------ TEXT EXTRACT
Vivian Gornick loves to walk—to absorb the drama, humor, and humanity of the New York City streets, to see “the fifty different ways people struggle to remain human.” After a lifetime of navigating the city on her own terms, Gornick uses the metropolis as both her mirror and her muse as she examines her fiercely independent life along with the dilemma of connection in our time.

Her closest walking companion is Leonard, a gay man with whom she has a long-standing relationship that is as gratifying as it is contentious. As her discussions with Leonard play in her mind, she dismantles the idea of the anonymous city, finding solace on a crowded bus, among the pundits in Times Square, and watching a bank of lights go on at dusk in an adjacent apartment building. “I have lived out my conflicts not my fantasies,” she writes, “and so has New York. We are at one.”

Engaging with a city that challenges, inspires, and sometimes thwarts a single woman, The Odd Woman and the City is a deeply moving ode to Gotham, and to the friendships and encounters that invigorate and ground a life in the city.
------------
------ SOURCE MATERIAL
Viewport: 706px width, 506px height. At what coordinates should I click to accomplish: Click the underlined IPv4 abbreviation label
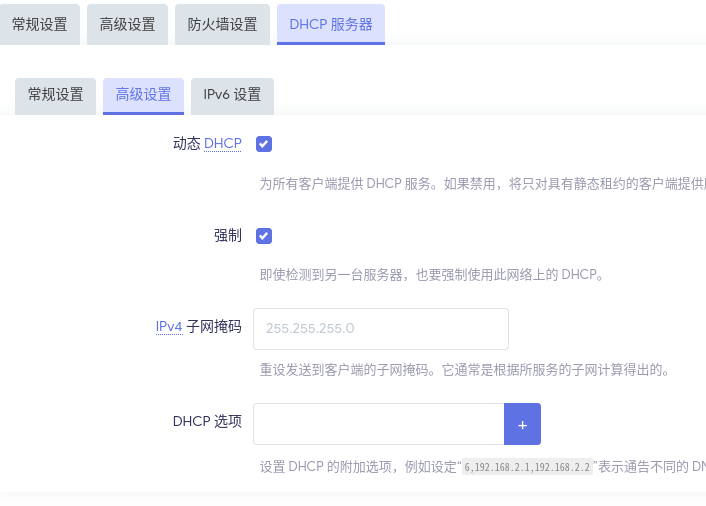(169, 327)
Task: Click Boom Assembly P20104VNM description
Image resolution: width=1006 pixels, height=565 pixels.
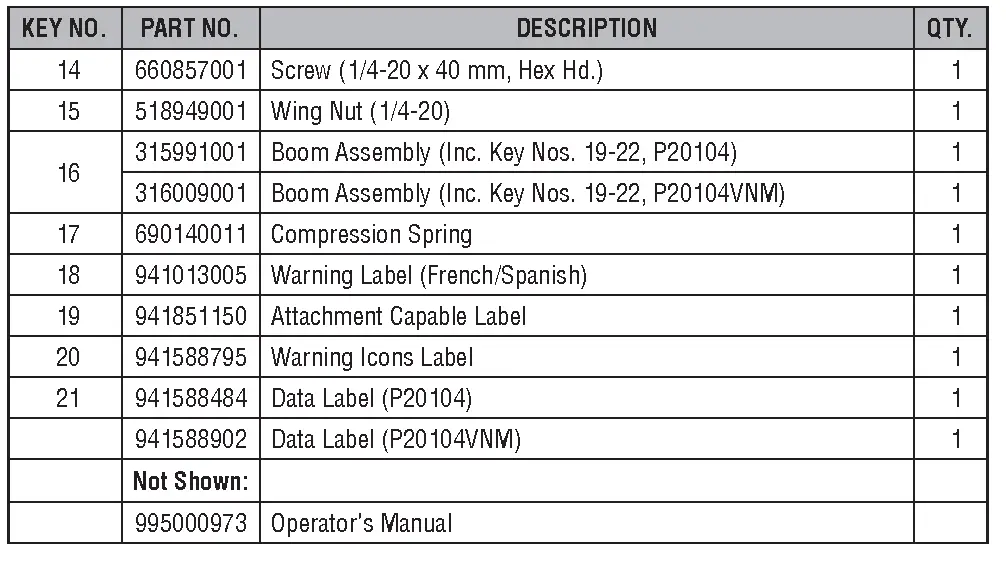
------------
*REQUIRED WORK*:
[A] List every place or moment where Gornick finds solace, according to the book description.
[B] Sum up the book description in two sentences.

*ANSWERS PROVIDED*:
[A]
- On a crowded bus
- Among the pundits in Times Square
- Watching a bank of lights go on at dusk in an adjacent apartment building

[B] Vivian Gornick, who loves to walk New York City's streets, uses the city as her mirror and muse while examining her fiercely independent life, its connections, and her long, contentious relationship with her walking companion Leonard. The Odd Woman and the City is an ode to Gotham and to the friendships and encounters that invigorate and ground a life there.